Los políticos argentinos en su gran mayoría han venido cometiendo los mismos “errores” casi desde 1930. El gobierno es el que manda y dirige, y todos los demás obedecen mansamente. El gobierno impone los impuestos, manipula la moneda, concede privilegios, y señala metas. La sociedad, supuestamente soberana, cumple y sufre.

¿Cuántas crisis provocó el gobierno, cualquiera haya sido su signo, en la Argentina? Militares, civiles, nazis, fascistas, radicales, socialistas y justicialistas se han sucedido y, uno tras otro, han manejado a su placer la ficción perversa llamada “macroeconomía” para explotar, empobrecer y desesperar a los argentinos.

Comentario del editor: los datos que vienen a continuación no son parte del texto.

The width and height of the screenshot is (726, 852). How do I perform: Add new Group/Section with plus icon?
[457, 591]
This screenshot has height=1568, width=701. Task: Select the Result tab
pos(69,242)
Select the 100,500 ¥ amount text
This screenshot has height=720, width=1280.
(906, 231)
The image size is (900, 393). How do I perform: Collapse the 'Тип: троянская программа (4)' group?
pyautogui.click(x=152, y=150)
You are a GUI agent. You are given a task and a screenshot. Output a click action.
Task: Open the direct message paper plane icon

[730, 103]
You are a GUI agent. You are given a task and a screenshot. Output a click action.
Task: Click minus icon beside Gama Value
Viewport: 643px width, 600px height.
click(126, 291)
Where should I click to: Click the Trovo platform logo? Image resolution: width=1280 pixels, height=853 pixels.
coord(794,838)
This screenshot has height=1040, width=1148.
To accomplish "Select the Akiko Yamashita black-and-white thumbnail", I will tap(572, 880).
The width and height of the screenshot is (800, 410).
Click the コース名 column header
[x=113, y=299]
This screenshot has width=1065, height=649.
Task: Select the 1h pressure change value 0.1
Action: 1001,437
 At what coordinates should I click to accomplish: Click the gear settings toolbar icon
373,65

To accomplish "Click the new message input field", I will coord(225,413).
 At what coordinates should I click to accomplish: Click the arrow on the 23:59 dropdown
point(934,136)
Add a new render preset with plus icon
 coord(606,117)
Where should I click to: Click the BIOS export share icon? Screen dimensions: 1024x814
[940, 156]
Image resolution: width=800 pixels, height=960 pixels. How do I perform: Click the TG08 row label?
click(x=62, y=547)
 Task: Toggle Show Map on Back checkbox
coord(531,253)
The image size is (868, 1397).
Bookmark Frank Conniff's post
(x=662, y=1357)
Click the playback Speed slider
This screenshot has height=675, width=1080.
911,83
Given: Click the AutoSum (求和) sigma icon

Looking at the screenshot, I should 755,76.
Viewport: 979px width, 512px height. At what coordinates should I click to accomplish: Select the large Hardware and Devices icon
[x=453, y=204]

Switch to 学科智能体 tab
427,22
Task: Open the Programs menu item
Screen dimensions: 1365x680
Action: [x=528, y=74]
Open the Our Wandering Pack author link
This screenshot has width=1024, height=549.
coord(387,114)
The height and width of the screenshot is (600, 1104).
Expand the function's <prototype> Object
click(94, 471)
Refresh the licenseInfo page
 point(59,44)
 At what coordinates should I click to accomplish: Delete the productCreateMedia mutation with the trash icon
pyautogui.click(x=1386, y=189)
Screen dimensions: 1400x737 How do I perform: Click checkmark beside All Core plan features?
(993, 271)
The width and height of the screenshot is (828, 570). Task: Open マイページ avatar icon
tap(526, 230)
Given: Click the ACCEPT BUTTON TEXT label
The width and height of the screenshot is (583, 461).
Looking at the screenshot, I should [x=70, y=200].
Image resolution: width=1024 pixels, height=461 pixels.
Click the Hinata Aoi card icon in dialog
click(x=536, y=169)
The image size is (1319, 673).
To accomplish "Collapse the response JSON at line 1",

Lo curioso es que una gran mayoría de argentinos sigue creyendo que la solución de sus problemas está en el gobierno, en los hombres fuertes o en los economistas inteligentes. La inmensa mayoría clama por dar más facultades a quienes hicieron mal uso de las que tenían y no alientan otro pensamiento que hacerlo peor aún.

El intervensionismo de Cavallo termina en un feroz cacerolazo que causa por lo menos treinta y cuatro muertos, y no se encuentra nada mejor que pasar al intervensionismo de Duhalde, que lo primero que hace es anunciar que robará a los argentinos el treinta por ciento de sus haberes e ingresos y les condicionará el retiro de sus propios fondos depositados en bancos “privados”.El gobierno ha conducido a un desastre que espera solucionar, no con menos gobierno sino con más.

Y se gastan ríos de tinta para explicar los fundamentos, alcances y posibles consecuencias de medidas que solamente pueden conducir a empobrecer más a un pueblo ya desesperado. El gobierno se endeudó hasta límites absurdos, como un irresponsable disoluto dilapidó el dinero a manos llenas, y ahora se pretende que sea obligación de los despojados, pagar las deudas ajenas pasadas y futuras.

¿Se trata de reiteración del “error”, comparable con la más suprema estupidez, o una política de grupo destinada a empobrecer a la mayoría para enriquecer, sin taza ni medida, a la minoría?

Francamente pienso que ni argentinos, ni paraguayos ni ningún latino podrá salir de la crisis en que viven, porque la ilusión del Hermano Grande es prácticamente indestructible.